- DATA SUPPLIED
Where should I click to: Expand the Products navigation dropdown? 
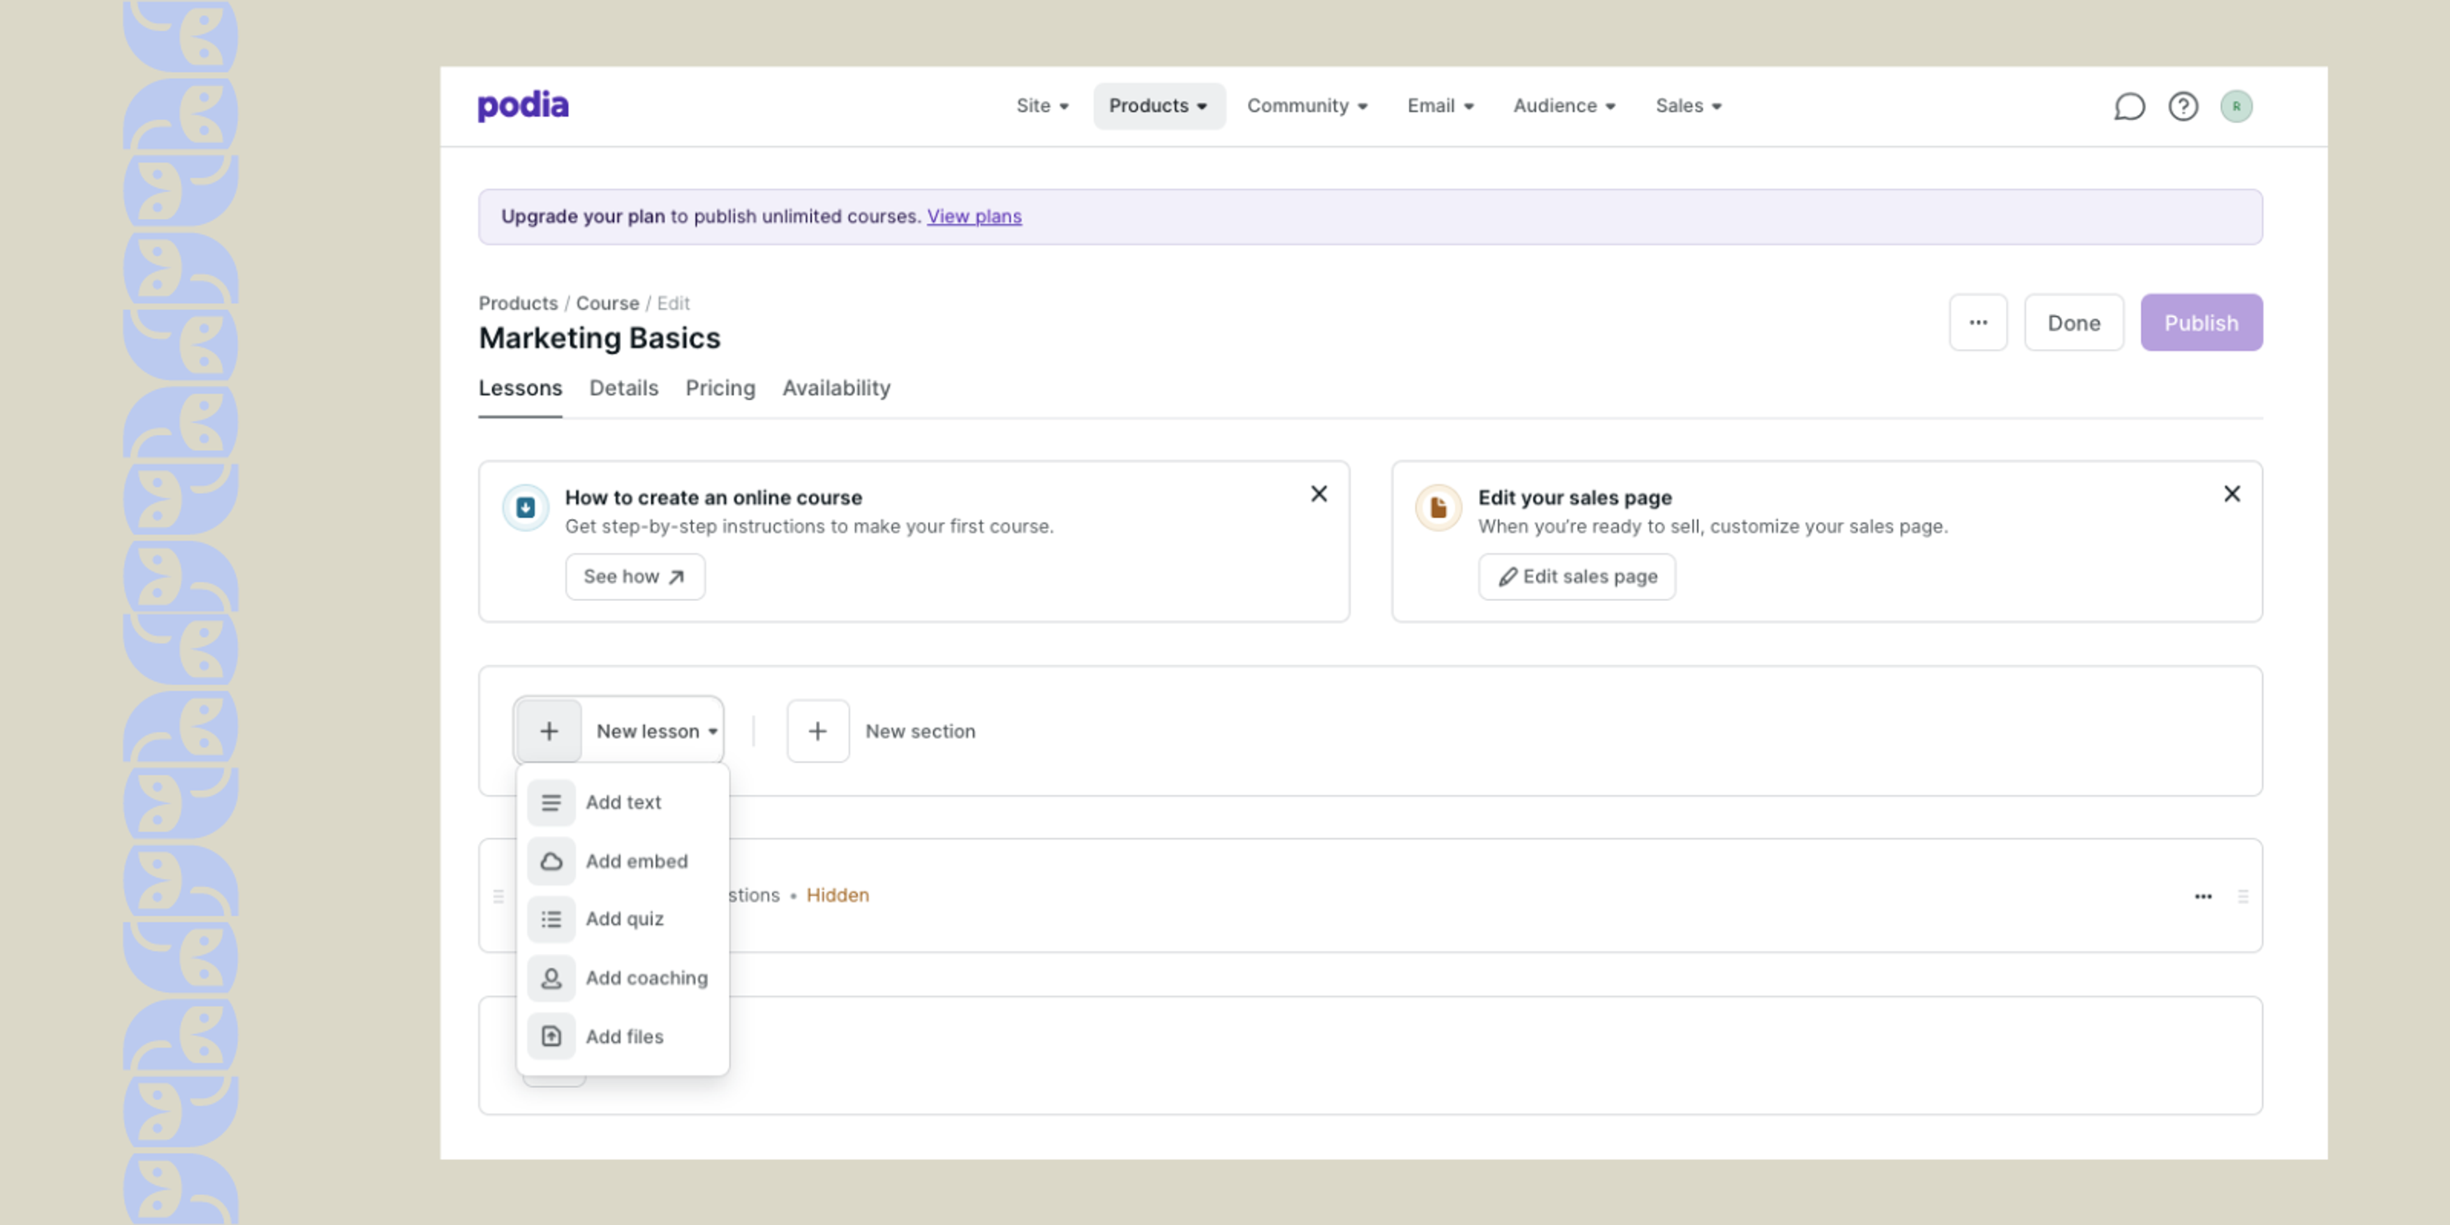(1158, 107)
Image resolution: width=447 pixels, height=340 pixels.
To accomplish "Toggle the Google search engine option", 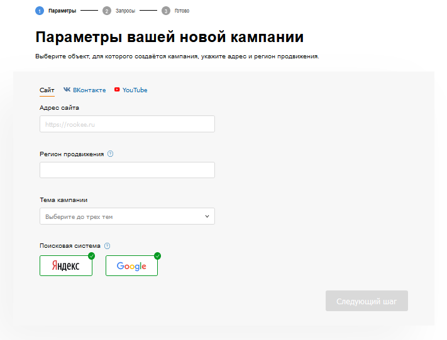I will pyautogui.click(x=131, y=266).
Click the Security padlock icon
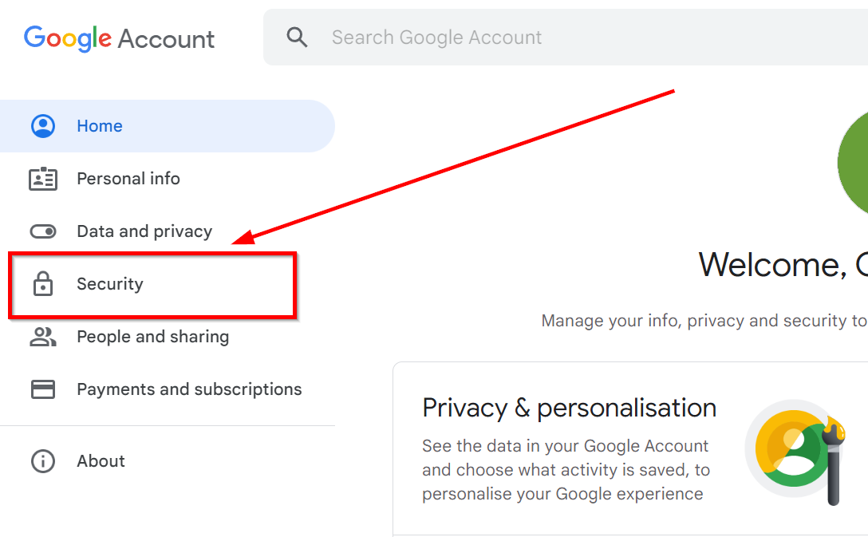Viewport: 868px width, 537px height. pos(43,284)
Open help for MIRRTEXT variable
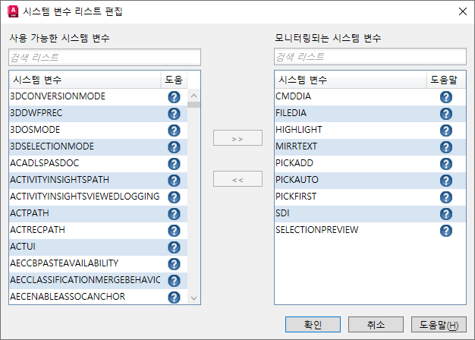475x340 pixels. [x=446, y=147]
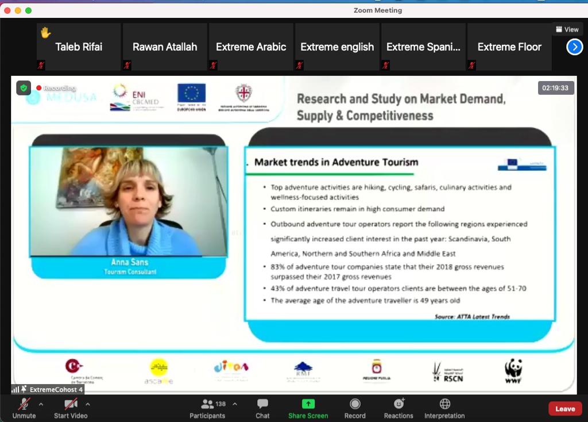Image resolution: width=588 pixels, height=422 pixels.
Task: Click the Unmute microphone icon
Action: (24, 404)
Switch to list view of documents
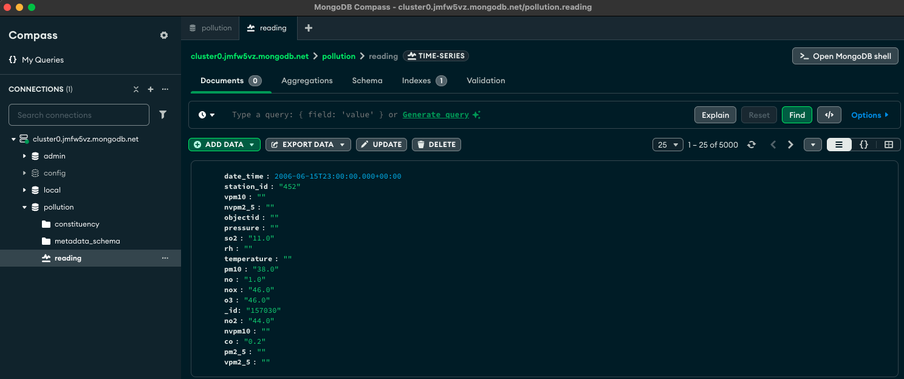Screen dimensions: 904x379 point(839,145)
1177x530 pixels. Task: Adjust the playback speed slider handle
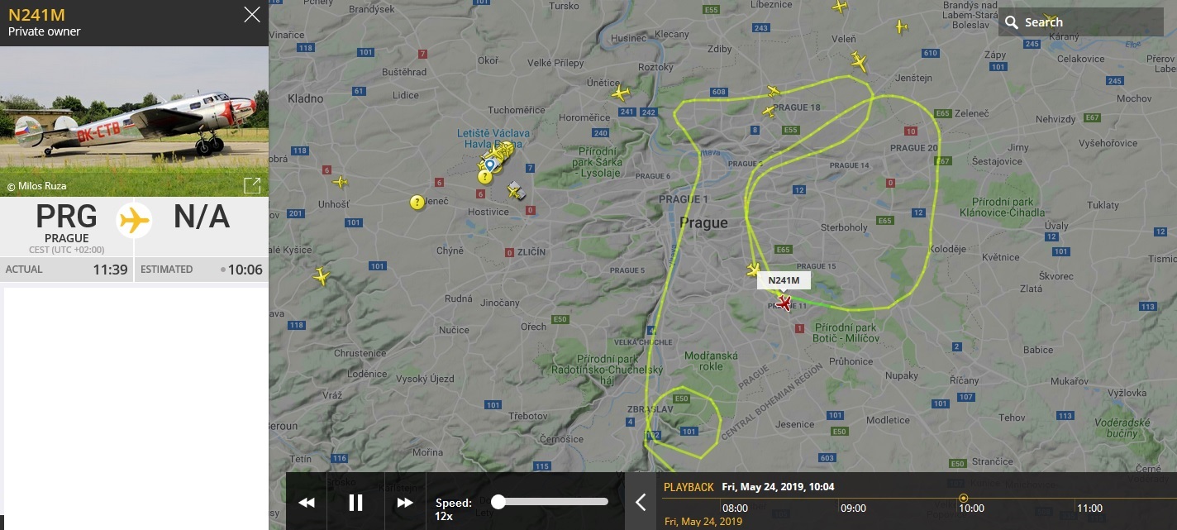(x=498, y=501)
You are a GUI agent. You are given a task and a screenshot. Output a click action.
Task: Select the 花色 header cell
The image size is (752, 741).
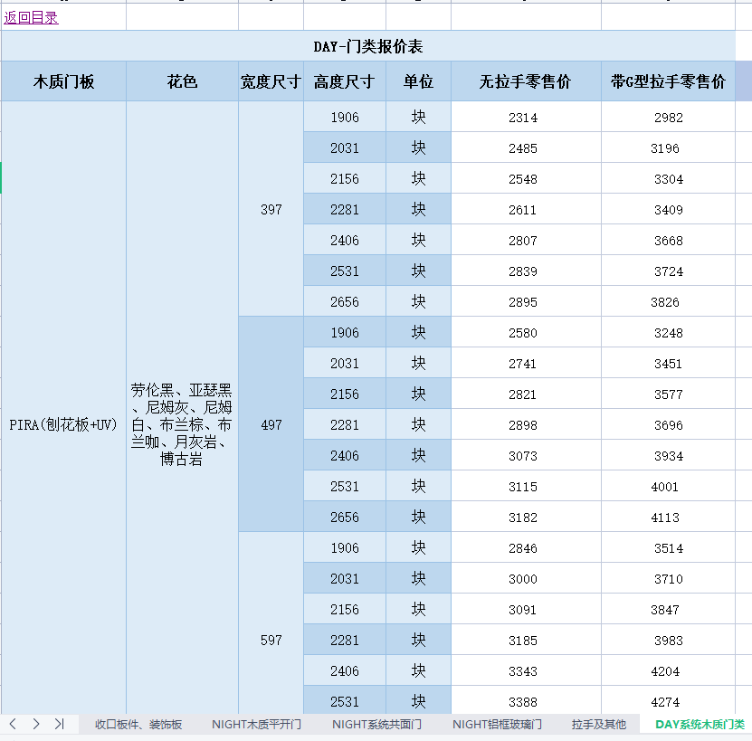point(182,81)
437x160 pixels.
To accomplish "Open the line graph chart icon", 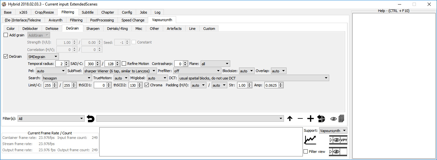I will pos(310,140).
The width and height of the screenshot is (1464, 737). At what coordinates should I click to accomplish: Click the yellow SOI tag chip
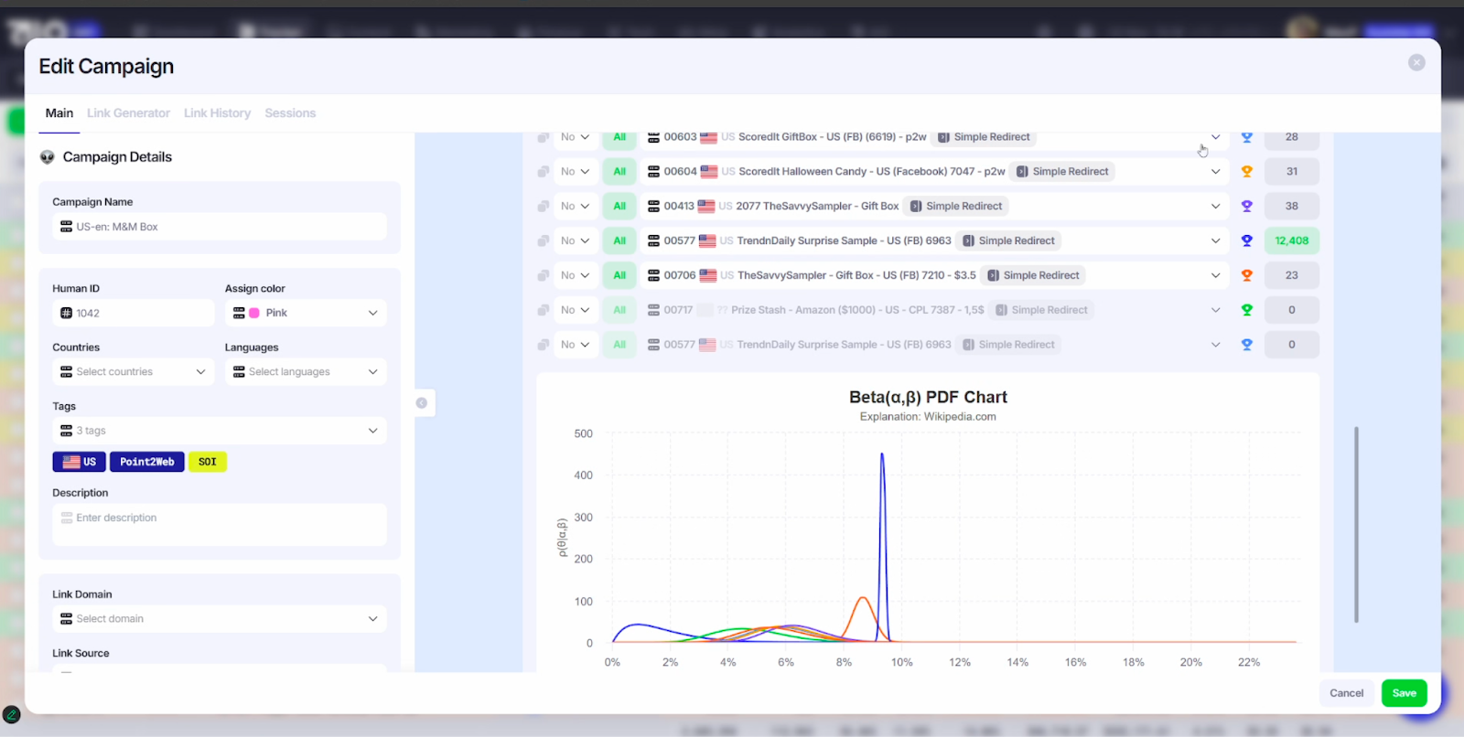(x=208, y=462)
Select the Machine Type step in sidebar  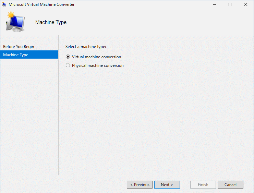[29, 55]
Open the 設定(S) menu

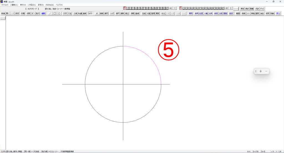(x=41, y=5)
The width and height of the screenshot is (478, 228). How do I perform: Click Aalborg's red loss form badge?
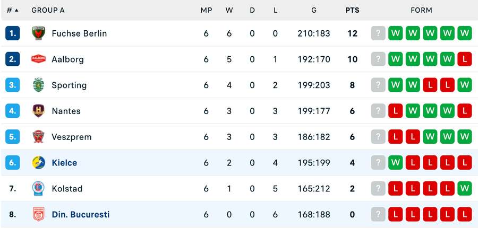464,59
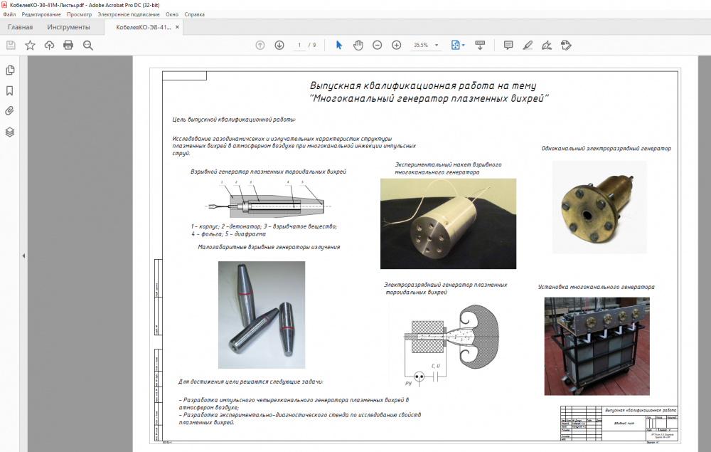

- PROBLEM TO WORK ON
Make an exact copy of the lines above, beginning with the line with "Switch to list view of documents" and ending with the line with "437x160 pixels.", and keep the pictures out of it.

- RESPONSE
Switch to list view of documents
Screen dimensions: 904x379 point(839,145)
1177x530 pixels. Task: Adjust the playback speed slider handle
(x=498, y=501)
You are a GUI agent. You are given a task and a screenshot. Output a click action.
Task: Select the 花色 header cell
The image size is (752, 741).
point(182,81)
437x160 pixels.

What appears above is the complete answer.